(Collected data)
- - - - -
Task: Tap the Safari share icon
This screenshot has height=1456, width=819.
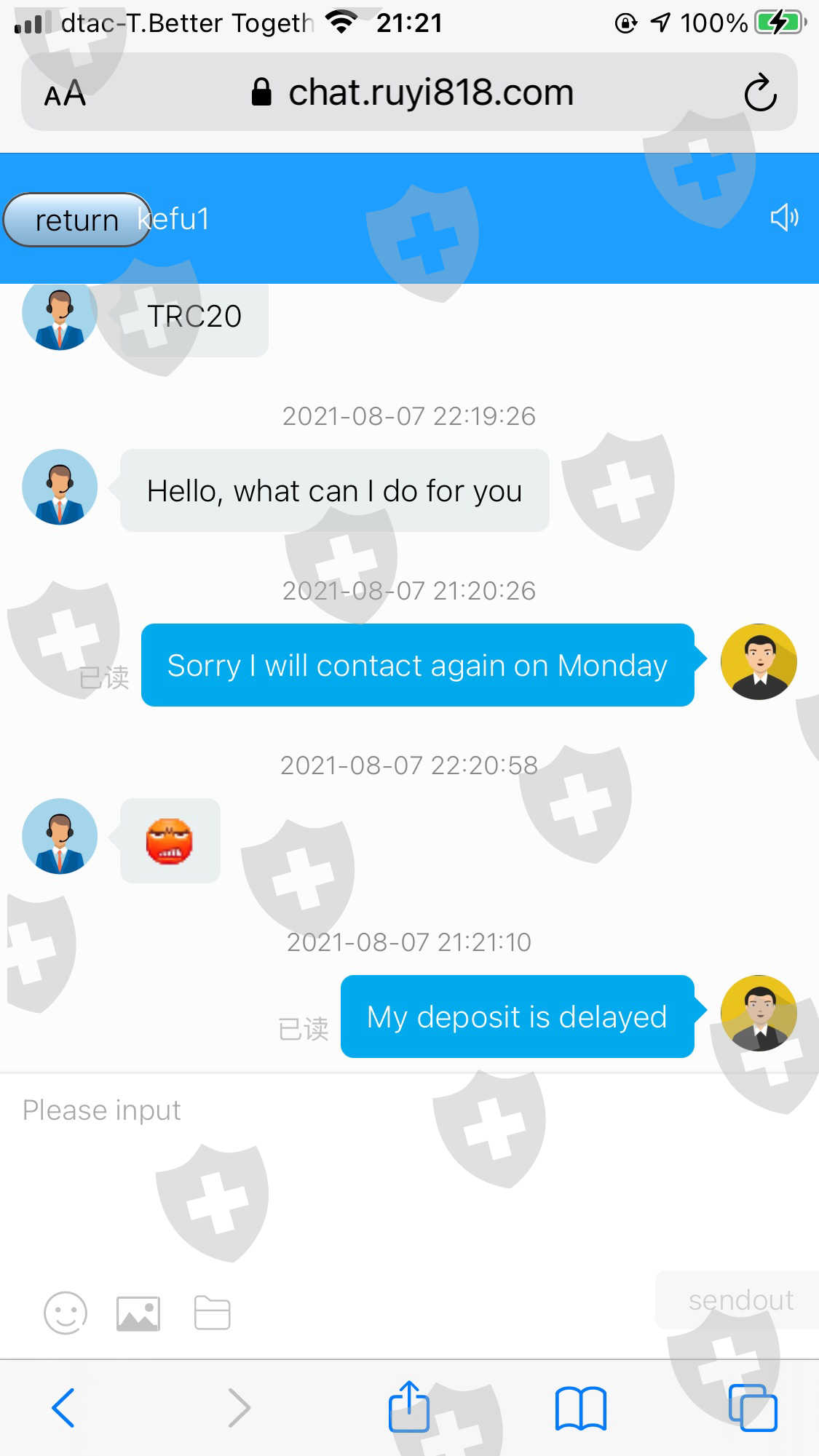Action: point(409,1407)
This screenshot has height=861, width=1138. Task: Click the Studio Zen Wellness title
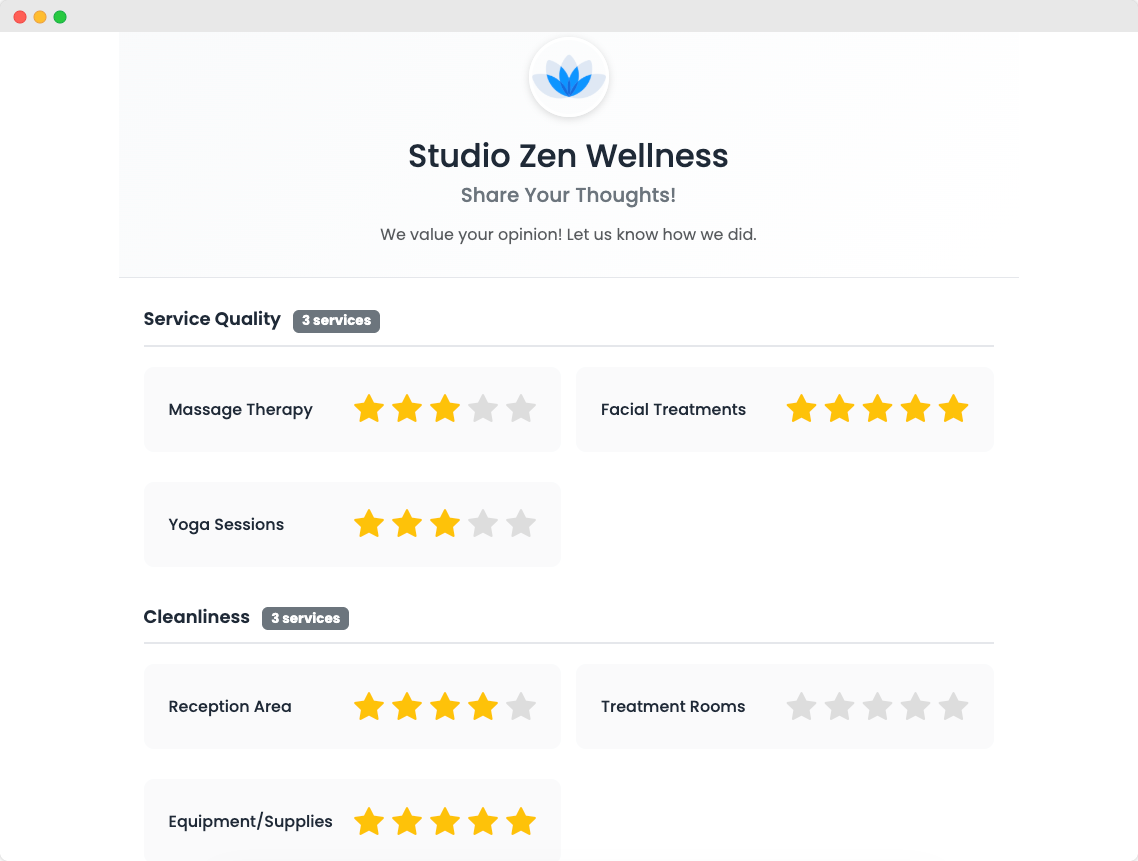coord(568,156)
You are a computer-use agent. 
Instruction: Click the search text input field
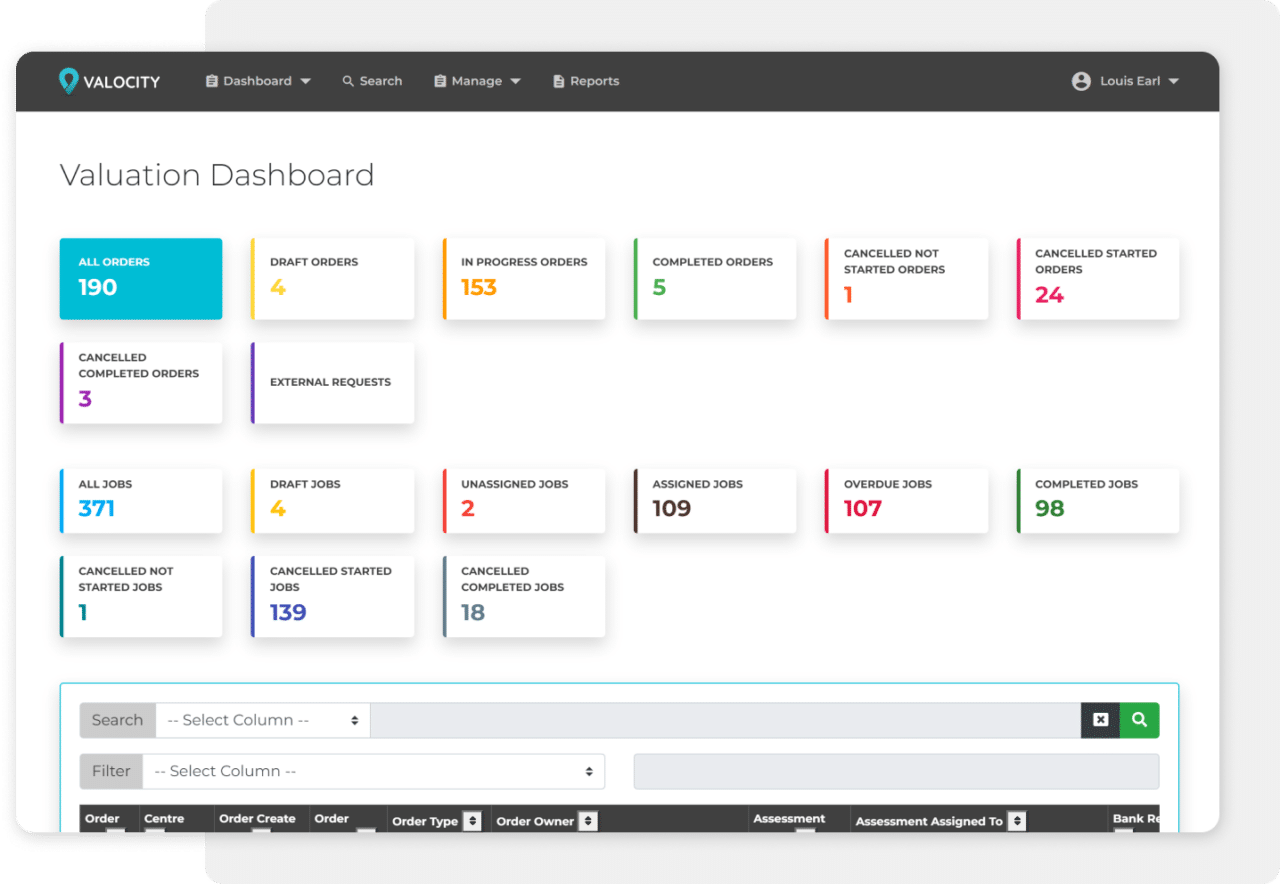pyautogui.click(x=725, y=720)
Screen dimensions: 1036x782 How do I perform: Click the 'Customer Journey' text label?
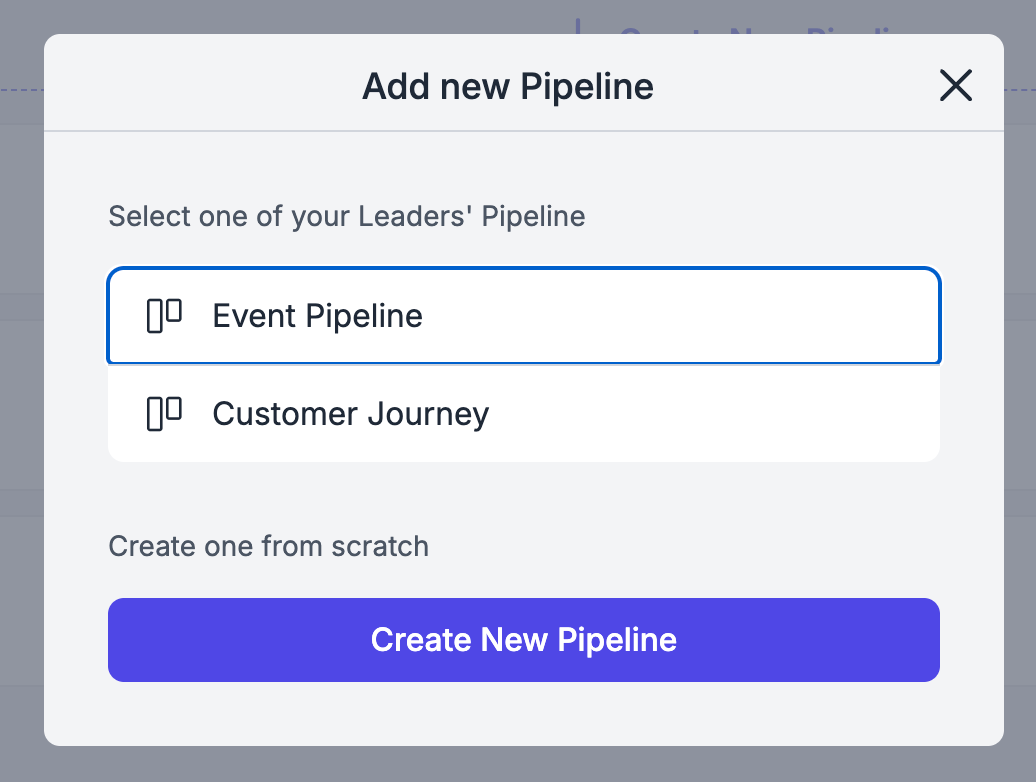click(x=350, y=414)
- - - - -
**What is needed**
Return each line of the data, keeping its wording exact and omitting pictures.

**Reply to the exercise**
Task: Tap the Safari share icon
This screenshot has height=1456, width=819.
Action: point(409,1407)
This screenshot has height=861, width=1138. Task: Click the Studio Zen Wellness title
coord(568,156)
You are a computer-use agent. 
Instruction: Click the search text input field
pyautogui.click(x=725, y=720)
Screen dimensions: 1036x782 How do I perform: Click the 'Customer Journey' text label?
click(x=350, y=414)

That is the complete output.